VANUATU—The 500 residents of Tanovusvus do not typically worry about water. The village hugs the coast of Espiritu Santo, the largest island here in Vanuatu, a tropical archipelago in the western South Pacific Ocean. The lush foliage that surrounds it testifies to the several meters of rain it receives annually. The trucksize plastic tank that holds drinking water for the village has rarely run dry—especially during the past 3 years, when an unusually long-lived La Niña climate event brought warmth and wetness to the western Pacific.

But one day in October 2023, Abel Kalo, an outreach coordinator from Vanuatu’s Meteorology & Geo-Hazards Department, arrived in Tanovusvus with a warning: The rains would be drying up. El Niño, La Niña’s opposite number, was here. Months earlier, its signature pattern had emerged: The warm ocean waters that had fueled storms over Vanuatu began to slosh east toward South America. Before inspecting the water tank, which was cracked and leaking and less than one-quarter full, Kalo told the villagers, “You have to be careful.” Speaking in Bislama, Vanuatu’s English-based creole, he said, “These next few months you can’t take this water for granted.”

The El Niño event, now at its peak, is driving weather extremes not just in Vanuatu, but all over the planet. Drought has struck Australia, as well as the Amazon, where intolerably hot waters have suffocated endangered pink dolphins. Rains have drenched Peru, spreading dengue, while warm waters intruding near its coast have disrupted the world’s largest anchovy fishery and forced the nation to cancel a lucrative fishing season. Those same warm waters accelerated Hurricane Otis, which devastated Acapulco and Mexico’s Pacific coast in October 2023. The effects have been truly global: By suppressing the Pacific’s ability to absorb heat from the atmosphere, El Niño helped make 2023 the hottest year in history by a huge margin. “Every time there’s an El Niño event, all kinds of weird funky things happen,” says Pedro DiNezio, a paleoclimate modeler at the University of Colorado Boulder.

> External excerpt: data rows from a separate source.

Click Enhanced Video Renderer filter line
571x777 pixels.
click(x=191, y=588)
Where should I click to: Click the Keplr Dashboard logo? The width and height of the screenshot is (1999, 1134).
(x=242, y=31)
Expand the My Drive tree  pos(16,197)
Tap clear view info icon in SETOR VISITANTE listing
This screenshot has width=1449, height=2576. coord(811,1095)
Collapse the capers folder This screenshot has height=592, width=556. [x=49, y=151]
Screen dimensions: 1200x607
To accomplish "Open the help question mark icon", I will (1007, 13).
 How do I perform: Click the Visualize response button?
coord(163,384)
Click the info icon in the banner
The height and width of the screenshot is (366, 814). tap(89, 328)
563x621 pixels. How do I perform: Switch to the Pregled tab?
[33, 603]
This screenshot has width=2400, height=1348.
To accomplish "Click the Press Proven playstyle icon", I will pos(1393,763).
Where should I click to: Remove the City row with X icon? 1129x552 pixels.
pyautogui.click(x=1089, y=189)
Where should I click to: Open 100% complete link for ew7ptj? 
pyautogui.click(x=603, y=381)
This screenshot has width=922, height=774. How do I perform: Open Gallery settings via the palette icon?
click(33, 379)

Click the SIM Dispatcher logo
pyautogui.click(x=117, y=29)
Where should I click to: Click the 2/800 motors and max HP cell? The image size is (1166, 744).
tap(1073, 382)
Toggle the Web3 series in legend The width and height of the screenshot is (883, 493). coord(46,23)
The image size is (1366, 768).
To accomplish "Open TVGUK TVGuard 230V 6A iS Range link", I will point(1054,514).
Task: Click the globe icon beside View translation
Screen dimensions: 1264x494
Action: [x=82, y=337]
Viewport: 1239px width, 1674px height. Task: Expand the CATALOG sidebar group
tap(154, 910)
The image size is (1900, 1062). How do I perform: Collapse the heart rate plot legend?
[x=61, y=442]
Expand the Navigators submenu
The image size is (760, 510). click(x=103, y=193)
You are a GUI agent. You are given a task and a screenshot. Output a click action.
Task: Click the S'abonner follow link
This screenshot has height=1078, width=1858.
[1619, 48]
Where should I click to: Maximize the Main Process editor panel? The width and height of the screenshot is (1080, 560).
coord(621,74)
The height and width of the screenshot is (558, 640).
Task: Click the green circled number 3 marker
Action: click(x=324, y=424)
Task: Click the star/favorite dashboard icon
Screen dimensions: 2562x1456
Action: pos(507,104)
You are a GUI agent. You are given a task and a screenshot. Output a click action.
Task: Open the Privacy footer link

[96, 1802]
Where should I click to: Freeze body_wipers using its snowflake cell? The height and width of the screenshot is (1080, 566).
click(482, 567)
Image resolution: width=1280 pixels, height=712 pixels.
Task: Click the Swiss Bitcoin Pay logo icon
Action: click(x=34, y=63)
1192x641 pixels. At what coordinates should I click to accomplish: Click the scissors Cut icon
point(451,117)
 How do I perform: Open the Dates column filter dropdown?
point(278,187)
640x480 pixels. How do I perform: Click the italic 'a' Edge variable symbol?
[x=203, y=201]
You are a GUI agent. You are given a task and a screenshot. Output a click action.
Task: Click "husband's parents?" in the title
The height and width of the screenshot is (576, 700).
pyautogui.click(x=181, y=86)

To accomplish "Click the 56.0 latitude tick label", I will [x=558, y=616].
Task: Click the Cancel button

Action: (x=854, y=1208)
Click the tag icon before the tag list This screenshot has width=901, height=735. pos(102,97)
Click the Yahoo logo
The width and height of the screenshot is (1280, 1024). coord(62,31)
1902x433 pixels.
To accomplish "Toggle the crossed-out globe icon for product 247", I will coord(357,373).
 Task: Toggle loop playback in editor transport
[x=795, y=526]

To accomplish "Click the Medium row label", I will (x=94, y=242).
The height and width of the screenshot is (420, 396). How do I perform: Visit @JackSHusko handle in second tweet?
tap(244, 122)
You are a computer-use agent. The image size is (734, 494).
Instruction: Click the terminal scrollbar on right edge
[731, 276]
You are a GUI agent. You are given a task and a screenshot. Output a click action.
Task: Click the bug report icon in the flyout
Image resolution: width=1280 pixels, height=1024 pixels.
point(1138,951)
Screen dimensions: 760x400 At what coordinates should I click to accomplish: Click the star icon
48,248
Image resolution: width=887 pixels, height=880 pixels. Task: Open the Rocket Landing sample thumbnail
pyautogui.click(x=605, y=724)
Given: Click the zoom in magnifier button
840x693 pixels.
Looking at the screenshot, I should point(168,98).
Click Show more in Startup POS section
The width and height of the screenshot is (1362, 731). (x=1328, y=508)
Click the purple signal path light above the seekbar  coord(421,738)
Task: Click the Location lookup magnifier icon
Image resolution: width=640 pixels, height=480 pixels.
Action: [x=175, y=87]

Researchers can now predict El Niño and La Niña events months in advance mitigating some of these harms. But the future of this global pacemaker is poorly understood. Will a warming world cause more frequent or severe events? Will it suppress them? Climate models have disagreed drastically, and the historical record is too limited to show a change.

This uncertainty was why Kalo arrived in Tanovusvus not just to deliver a warning, but to pursue an opportunity. He was joined by Judson Partin, a paleoclimatologist at the University of Texas (UT) at Austin who would be staying there for the next 2 months with a small crew of researchers. The duo met with several dozen locals near the village’s central mango tree, answering questions with a bullhorn. When Kalo said they were studying El Niño, many villagers nodded—in Vanuatu, knowing the state of the Pacific, with its impact on farming and fishing, is as important as knowing the season.

Tanovusvus’s terraced coral shoreline was special, Kalo and Partin explained. Buried just beneath the water line were ancient corals, preserved from a time in Earth’s history when frigid temperatures may have caused large changes in the ocean’s behavior—“big signal land,” as Partin calls it. If found intact and drilled out, these corals could capture what El Niño was like during this cold extreme. And that, in turn, could reveal how it will behave in the future, under an opposite climatic extreme. “The way forward is to bring paleo data to bear on this,” says Gabriel Vecchi, a climate scientist at Princeton University.